Excerpts from a dataset
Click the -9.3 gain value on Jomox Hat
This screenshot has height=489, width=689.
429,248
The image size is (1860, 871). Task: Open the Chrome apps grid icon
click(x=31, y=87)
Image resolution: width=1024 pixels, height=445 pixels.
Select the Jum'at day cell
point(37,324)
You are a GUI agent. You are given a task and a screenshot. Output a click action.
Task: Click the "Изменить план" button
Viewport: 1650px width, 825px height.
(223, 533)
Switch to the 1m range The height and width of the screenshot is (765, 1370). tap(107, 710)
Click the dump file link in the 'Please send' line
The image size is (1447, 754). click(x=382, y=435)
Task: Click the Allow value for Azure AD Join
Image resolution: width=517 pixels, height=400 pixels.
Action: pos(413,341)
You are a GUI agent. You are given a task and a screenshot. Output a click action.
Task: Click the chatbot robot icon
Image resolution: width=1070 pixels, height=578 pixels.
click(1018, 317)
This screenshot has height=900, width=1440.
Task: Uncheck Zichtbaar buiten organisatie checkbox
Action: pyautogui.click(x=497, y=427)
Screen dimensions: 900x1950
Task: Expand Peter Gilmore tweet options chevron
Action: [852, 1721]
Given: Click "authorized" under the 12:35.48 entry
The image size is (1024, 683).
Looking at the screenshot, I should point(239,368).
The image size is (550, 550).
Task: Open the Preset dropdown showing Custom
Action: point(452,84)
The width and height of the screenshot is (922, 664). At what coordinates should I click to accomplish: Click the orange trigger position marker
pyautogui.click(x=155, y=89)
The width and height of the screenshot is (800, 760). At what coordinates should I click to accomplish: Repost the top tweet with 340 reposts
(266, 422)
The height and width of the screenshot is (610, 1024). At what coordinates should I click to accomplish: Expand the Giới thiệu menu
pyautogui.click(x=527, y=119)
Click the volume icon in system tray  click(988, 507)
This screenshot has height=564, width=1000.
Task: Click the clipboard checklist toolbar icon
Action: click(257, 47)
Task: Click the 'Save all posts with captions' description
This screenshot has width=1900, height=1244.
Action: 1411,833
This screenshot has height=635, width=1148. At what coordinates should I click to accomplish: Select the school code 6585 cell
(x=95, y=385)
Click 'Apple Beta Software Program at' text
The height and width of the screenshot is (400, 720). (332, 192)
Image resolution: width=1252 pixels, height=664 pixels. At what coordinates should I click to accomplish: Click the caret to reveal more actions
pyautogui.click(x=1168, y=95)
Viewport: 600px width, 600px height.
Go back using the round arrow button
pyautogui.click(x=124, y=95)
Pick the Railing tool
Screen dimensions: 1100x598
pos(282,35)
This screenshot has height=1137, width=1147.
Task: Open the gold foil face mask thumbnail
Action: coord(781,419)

PROBLEM REQUIREMENTS = What is the number of lines in the records that contain the word "value"? Answer with the number and nothing else.

OUTPUT FOR THIS TASK = 2